Educação

05 de Agosto de 2020 - 13:08

CEU Aricanduva não tem higienização e nem quarentena apesar de trabalhadores contaminados

Medidas previstas no decreto 59.283, como o afastamento por 14 dias quando há um caso de trabalhador com Covid-19, não são cumpridas pela gestão.

Funcionários do Centro Educacional Unificado (CEU) Aricanduva, na zona Leste de São Paulo, denunciam ao Sindsep a ausência de higienização e até da adoção de quarentena, medida prevista no decreto 59.283 de Situação de Emergência do município, apesar de vários casos positivos de Covid-19 entre trabalhadores.
 
De acordo com um trabalhador, que pediu sigilo em sua identidade, a gestora do CEU Aricanduva foi infectada pelo Coronavírus e seu marido está internado em estado grave, mas não houve afastamento para o teletrabalho dos demais e nem adoção de quarentena. “O coordenador de Cultura do CEU teve seu teste positivo para Covid-19 e na última terça (4/08) foi internado, há outro caso suspeito e não estão nem fazendo higienização do equipamento, muito menos a quarentena para quem teve contato com eles.
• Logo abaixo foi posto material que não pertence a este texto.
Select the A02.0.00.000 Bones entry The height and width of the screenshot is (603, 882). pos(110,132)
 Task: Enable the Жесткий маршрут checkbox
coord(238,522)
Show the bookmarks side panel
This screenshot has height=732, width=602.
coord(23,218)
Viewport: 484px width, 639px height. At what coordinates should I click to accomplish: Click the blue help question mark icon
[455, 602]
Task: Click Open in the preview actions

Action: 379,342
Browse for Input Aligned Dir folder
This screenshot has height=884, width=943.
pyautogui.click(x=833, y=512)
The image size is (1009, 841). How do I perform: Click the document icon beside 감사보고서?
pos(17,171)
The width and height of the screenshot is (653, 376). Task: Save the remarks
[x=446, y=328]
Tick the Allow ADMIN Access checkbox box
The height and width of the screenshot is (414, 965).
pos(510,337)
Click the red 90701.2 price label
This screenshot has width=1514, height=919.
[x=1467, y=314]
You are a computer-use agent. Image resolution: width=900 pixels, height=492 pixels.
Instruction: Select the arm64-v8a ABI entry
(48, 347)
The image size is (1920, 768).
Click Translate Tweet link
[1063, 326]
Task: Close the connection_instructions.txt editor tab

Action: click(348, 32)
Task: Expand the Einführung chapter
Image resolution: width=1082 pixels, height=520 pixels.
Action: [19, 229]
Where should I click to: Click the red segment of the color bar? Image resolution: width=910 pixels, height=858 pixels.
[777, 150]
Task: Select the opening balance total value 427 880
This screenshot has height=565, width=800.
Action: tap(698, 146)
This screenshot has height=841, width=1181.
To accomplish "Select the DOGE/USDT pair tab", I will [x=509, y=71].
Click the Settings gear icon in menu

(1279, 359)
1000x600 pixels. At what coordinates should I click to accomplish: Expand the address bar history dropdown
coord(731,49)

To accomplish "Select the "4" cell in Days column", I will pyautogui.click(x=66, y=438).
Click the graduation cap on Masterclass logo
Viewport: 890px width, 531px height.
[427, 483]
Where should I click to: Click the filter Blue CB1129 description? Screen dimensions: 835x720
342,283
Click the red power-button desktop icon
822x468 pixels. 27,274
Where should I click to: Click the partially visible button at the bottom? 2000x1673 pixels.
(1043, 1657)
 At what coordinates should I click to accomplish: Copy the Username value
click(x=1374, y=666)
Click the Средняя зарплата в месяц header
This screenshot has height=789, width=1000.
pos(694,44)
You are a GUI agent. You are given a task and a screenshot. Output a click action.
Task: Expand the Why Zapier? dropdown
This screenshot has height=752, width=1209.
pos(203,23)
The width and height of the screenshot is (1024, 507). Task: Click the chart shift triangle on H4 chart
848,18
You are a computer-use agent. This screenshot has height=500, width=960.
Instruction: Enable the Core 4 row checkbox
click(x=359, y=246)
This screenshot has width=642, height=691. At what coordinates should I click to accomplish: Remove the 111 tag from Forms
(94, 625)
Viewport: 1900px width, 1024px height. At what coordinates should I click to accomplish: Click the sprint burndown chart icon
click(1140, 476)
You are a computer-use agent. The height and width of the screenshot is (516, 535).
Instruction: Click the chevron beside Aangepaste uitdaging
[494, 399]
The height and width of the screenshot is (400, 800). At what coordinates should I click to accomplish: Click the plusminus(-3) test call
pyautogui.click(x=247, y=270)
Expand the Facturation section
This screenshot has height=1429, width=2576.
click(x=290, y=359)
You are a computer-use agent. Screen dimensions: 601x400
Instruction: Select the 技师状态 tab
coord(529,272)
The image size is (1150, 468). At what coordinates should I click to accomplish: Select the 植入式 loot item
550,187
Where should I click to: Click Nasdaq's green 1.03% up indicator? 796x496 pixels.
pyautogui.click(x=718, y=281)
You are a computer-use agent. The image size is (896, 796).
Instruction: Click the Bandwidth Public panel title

Pelo contrário, os profissionais seguem sendo mantidos no plantão presencial”, relata o funcionário.
 
Segundo Luba Melo, analista bibliotecária e secretária da Mulher Trabalhadora do Sindsep, é urgente que a Delegacia Regional de Educação oriente a quarentena dos demais trabalhadores da unidade Aricanduva, além da higienização do equipamento.
 
O CEU Aricanduva é um dos que vem servindo de alojamento às pessoas em situação de rua. Em junho, quando foi anunciado que esta e outras unidades como o CEU Meninos, Alvarenga (Santo Amaro), Tiquatira (Penha) e Jambeiro (Guaianases), seriam utilizados na chamada “Operação Baixas Temperaturas”, o Sindsep chamou atenção da gestão Covas sobre os problemas que poderiam ser gerados em razão da persistência em manter trabalhadores da Educação em plantões presenciais.
 
 
Um dos espaços do CEU Aricanduva que recebeu as beliches para acolhimento na Operação Baixas Temperaturas
 
 
O sindicato enviou ofício, entre vários desde o início da pandemia, à Secretaria Municipal de Educação e em resposta a pasta garantiu que uma “Organização da Sociedade Civil (OSC) contratada pela Smads” ficaria responsável pela limpeza e organização dos espaços nos cinco CEUs, durante a operação de Baixas Temperaturas. O que não vem ocorrendo no Aricanduva, segundo os funcionários.
 
O improviso do governo Covas por mais um ano é o responsável, nesse período de pandemia, por levar trabalhadores e seus familiares ao adoecimento, quando poderiam estar em teletrabalho. “Além da falta do investimento em políticas públicas e de fortalecimento do Sistema Único de Assistência Social, a gestão improvisa com questões sérias de moradia e assistência, agravadas pelo problema da pandemia do coronavírus”, critica Luba.
 
Cerca de 13 mil trabalhadoras e trabalhadores ainda cumprem plantões presenciais nas unidades de educação. “São gestores, ATEs, analistas de Esporte, bibliotecários, agentes da limpeza e da segurança, arriscando suas vidas diariamente em unidades fechadas, sem nenhuma funcionalidade. A dura realidade de hoje são os inúmeros afastamentos por suspeita de Covid-19 e de dezenas profissionais que perderam suas vidas em um serviço considerado não essencial em tempos de isolamento social”.